• [Aim]:
Copy the lines of the data from the one containing "Where should I" through the one containing "click(15, 93)", inclusive, leaving out the pictures.

• [Rows]:

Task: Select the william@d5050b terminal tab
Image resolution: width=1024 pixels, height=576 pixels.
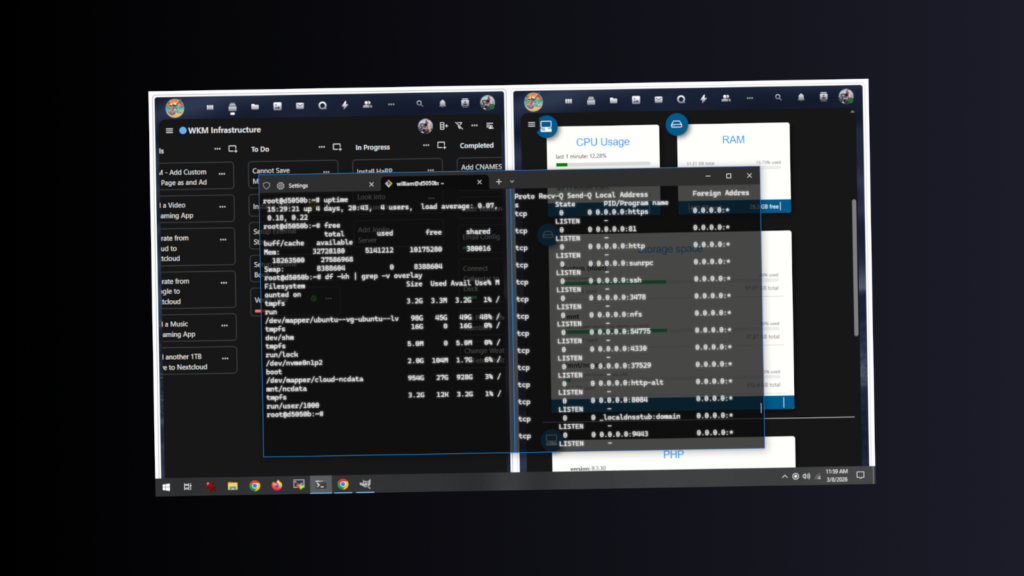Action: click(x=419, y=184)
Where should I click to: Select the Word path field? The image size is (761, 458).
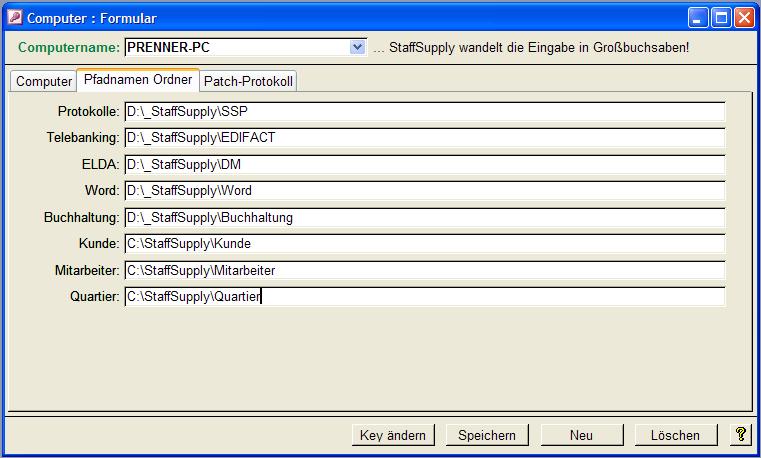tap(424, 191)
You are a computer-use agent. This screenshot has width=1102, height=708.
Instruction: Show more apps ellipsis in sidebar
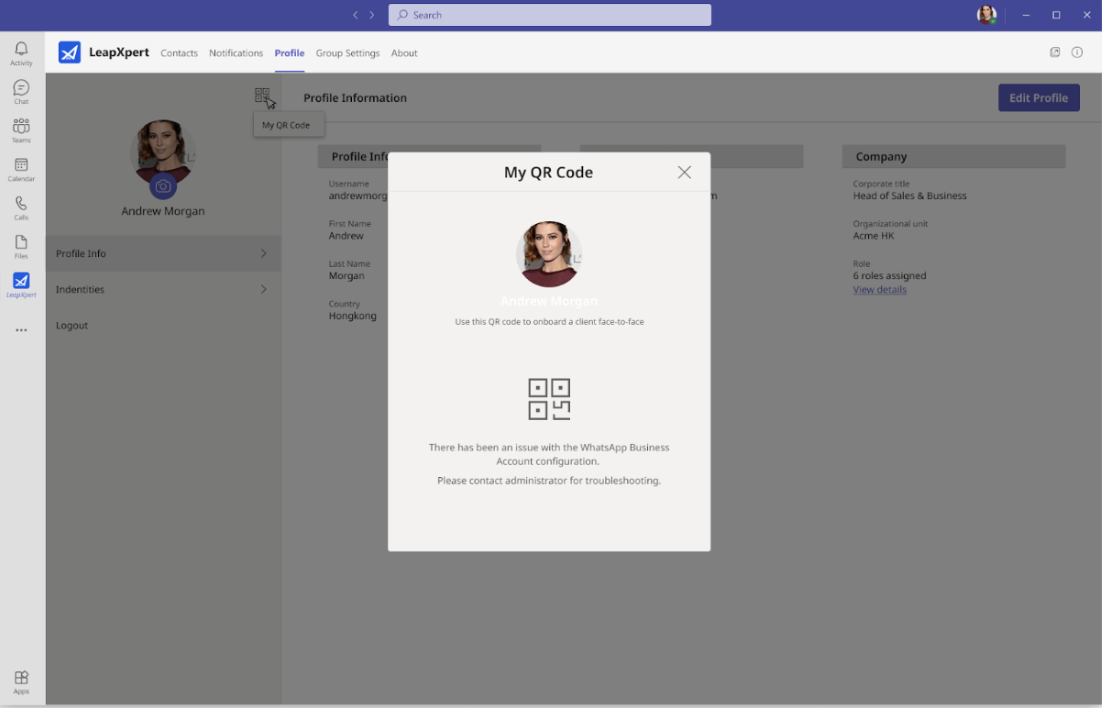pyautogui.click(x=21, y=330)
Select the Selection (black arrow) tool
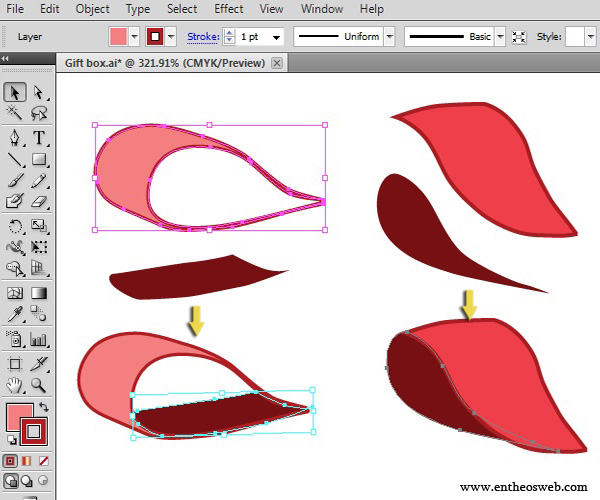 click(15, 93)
---
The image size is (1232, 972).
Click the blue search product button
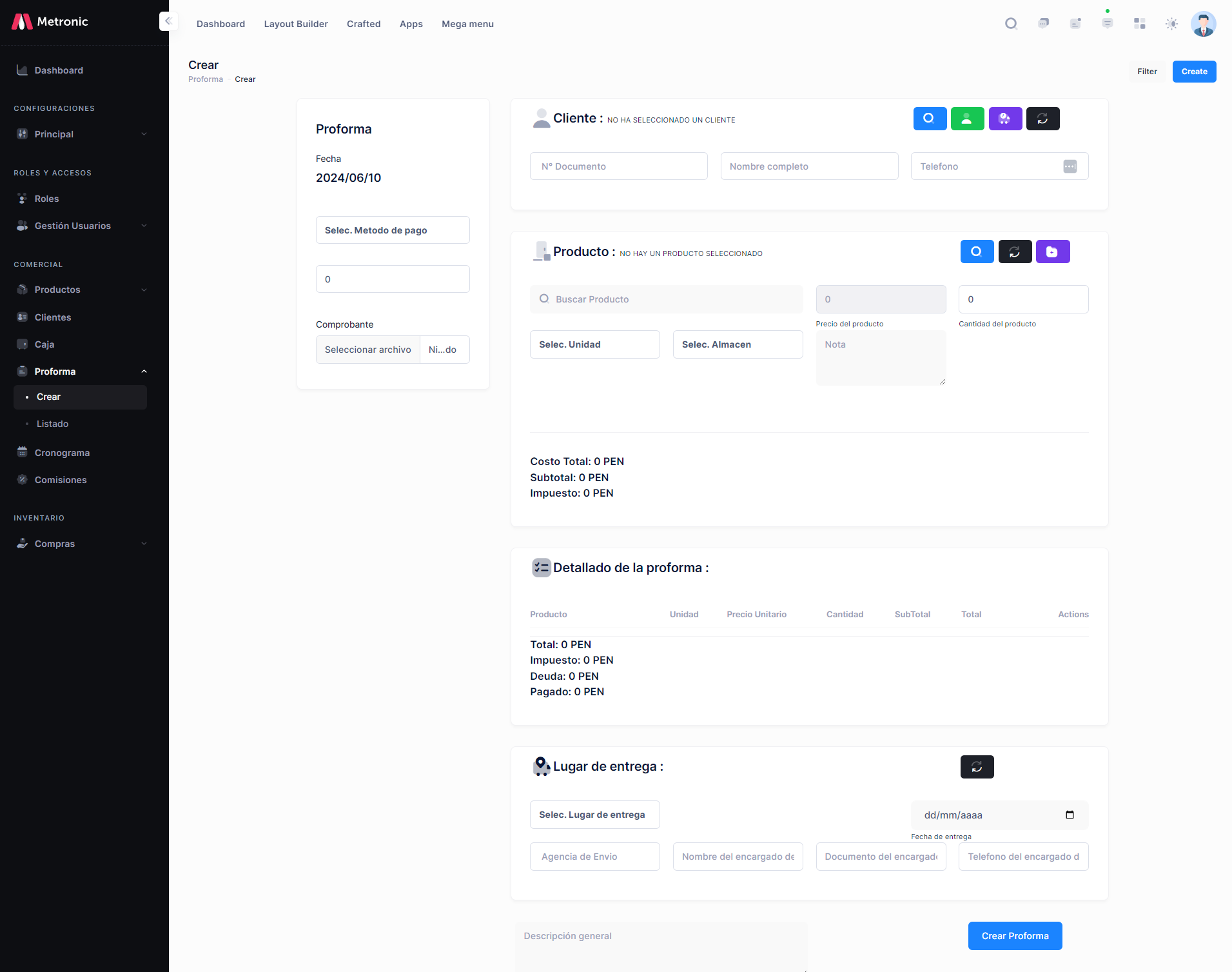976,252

• [Response to this exercise]:
Where should I click to: Select the Word path field? The image size is (761, 458).
tap(424, 191)
You are a computer-use agent. This screenshot has width=1102, height=708.
Instruction: Show more apps ellipsis in sidebar
pyautogui.click(x=21, y=330)
Select the Selection (black arrow) tool
 click(15, 93)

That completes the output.